What to work on ::
The response must consist of the lines below from the one with "Select the VIVERE BELLINZAGO list name" through the one with "Image resolution: width=679", exactly as they appear and with both ends kept.

[[ The input, beginning ]]

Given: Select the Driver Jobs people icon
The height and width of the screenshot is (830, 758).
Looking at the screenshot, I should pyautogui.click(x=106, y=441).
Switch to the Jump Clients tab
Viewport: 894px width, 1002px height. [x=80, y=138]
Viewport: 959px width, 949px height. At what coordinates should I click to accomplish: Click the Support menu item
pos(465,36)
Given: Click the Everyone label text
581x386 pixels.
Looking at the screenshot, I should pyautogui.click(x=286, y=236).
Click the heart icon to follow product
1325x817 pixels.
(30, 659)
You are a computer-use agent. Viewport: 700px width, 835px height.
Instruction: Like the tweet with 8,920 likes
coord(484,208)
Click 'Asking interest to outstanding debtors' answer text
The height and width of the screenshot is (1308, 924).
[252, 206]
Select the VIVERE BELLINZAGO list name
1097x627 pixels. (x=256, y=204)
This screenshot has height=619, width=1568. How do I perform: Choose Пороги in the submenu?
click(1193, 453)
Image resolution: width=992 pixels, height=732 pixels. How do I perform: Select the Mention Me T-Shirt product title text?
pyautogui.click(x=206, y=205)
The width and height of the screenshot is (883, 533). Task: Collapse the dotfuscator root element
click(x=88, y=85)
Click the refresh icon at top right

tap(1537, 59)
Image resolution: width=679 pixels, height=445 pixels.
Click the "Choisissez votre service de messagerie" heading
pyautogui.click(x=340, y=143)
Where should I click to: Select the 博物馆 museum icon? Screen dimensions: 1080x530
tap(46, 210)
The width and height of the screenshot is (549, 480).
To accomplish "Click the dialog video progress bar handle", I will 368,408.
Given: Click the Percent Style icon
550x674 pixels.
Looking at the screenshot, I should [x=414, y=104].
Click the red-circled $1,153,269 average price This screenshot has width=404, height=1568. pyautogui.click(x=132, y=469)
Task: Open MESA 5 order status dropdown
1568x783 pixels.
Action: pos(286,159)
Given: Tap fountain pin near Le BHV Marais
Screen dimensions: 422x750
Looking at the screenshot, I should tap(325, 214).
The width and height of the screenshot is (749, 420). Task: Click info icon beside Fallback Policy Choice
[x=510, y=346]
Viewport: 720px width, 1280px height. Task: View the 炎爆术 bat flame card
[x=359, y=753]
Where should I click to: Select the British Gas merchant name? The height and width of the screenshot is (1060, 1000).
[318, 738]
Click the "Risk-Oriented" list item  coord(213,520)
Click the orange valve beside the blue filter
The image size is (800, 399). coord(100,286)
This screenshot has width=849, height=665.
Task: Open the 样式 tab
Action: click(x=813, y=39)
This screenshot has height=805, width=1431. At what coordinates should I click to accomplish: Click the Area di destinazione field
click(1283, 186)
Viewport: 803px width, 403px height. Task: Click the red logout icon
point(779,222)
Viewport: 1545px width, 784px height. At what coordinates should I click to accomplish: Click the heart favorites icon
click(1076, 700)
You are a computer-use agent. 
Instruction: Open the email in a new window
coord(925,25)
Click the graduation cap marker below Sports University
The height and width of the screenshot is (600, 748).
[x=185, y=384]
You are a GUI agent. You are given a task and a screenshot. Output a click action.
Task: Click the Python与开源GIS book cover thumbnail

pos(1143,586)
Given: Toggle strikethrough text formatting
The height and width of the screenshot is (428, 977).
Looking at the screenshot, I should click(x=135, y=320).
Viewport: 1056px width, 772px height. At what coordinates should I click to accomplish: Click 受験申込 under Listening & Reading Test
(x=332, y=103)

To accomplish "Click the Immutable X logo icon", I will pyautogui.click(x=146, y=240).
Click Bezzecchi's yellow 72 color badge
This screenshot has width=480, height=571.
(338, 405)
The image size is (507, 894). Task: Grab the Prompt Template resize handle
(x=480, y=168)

[[ The input, end ]]

Answer to this problem ::
Select the VIVERE BELLINZAGO list name
1097x627 pixels. (x=256, y=204)
This screenshot has height=619, width=1568. How do I perform: Choose Пороги in the submenu?
click(1193, 453)
Image resolution: width=992 pixels, height=732 pixels. How do I perform: Select the Mention Me T-Shirt product title text?
pyautogui.click(x=206, y=205)
The width and height of the screenshot is (883, 533). Task: Collapse the dotfuscator root element
click(x=88, y=85)
Click the refresh icon at top right

tap(1537, 59)
Image resolution: width=679 pixels, height=445 pixels.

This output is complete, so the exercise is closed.